## EXTRACT PROVIDED
1
Feels Just Like It Shouldn't
Posted by Dan. Ee.
on
1:38 AM
Well those few days were an absolute emotional train track gone of the tracks.. I completely lost it.
Although I am known to keep my cool most of the time (I have references) but when I lose my head, it will be all over the floor, shattered and scattered. It took me a while to find myself back in order..
Regardless, after a knocking round or two by a couple of friends of mine, I am glad to announce.. that me is back on track, and ready to lay waste on this university who is trying so hard to suck off my money by purposefully putting me in such a dreadfully financially prone position *inhalessssss*
Yeah.
So to speak, I would like address another mishap that has rather happened to me lately. But first, I would to say that, helping others, doesn't carry much weight as it used to be back in the old days. In relation to that, I would say, that after much helping someone with their tasks, I myself have lost my innate ability to write, to expound, to rabble, or to CRAP.
Yes folks, I have noticed, that my writing has sort of like.. siphoned off while helping with them tasks. Ridiculous notion, but when you're placed in my shoes, my boots, my flip flops or whatever, the train of thought tend to bring me to the ludicrous implications (causes) never would've conceived by a person who is actually sober.

## TASK INSTRUCTIONS
Carry on the blog post about losing the knack for writing, starting right after its last sentence.

## THE DATA
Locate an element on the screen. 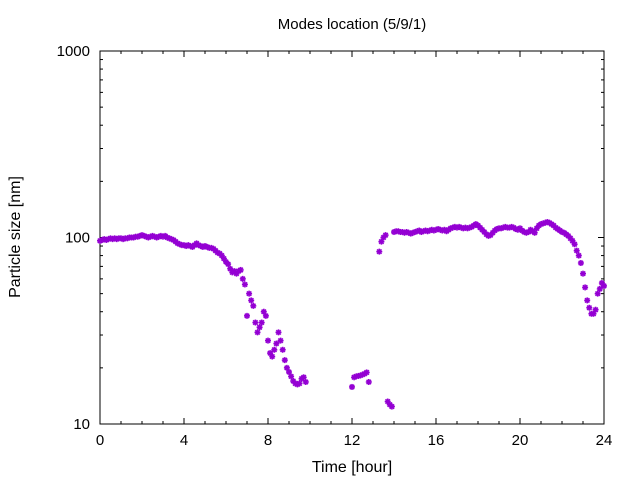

## SOLVED PROBLEM
Mash that, I gotten over that, and I am building up them skills to help out with the only thing I actually find I am good at; (hell, it rhymed?) Writing.
Nixing these words, I am heading to fix my life all over again. The Man-Up-Top or God, He has thrown me another Get-Out-Of-The-Unfixable card for the umpteenth time despite me being severely lacking in deposits of my religious account up there in St. Peter's books. For all that I know, I do think however, He wants me to once again walk the right path. I am striving however, I am doing my best.. or that's what I think. Religious wise, I will save this for another long winded post.
If there was anyone kind, and supple and pretty, as well having an eye for good literature, that reads this, I assure you, what you are reading is the utter nonsensical ramblings of a mid-adult crisis student in a middle of blazin' nowhere university.
*winks*
Out. Been a while since I wrote my heart out like this. No, I am not aspiring to be another crappy vampire love story writer.
Out. for real.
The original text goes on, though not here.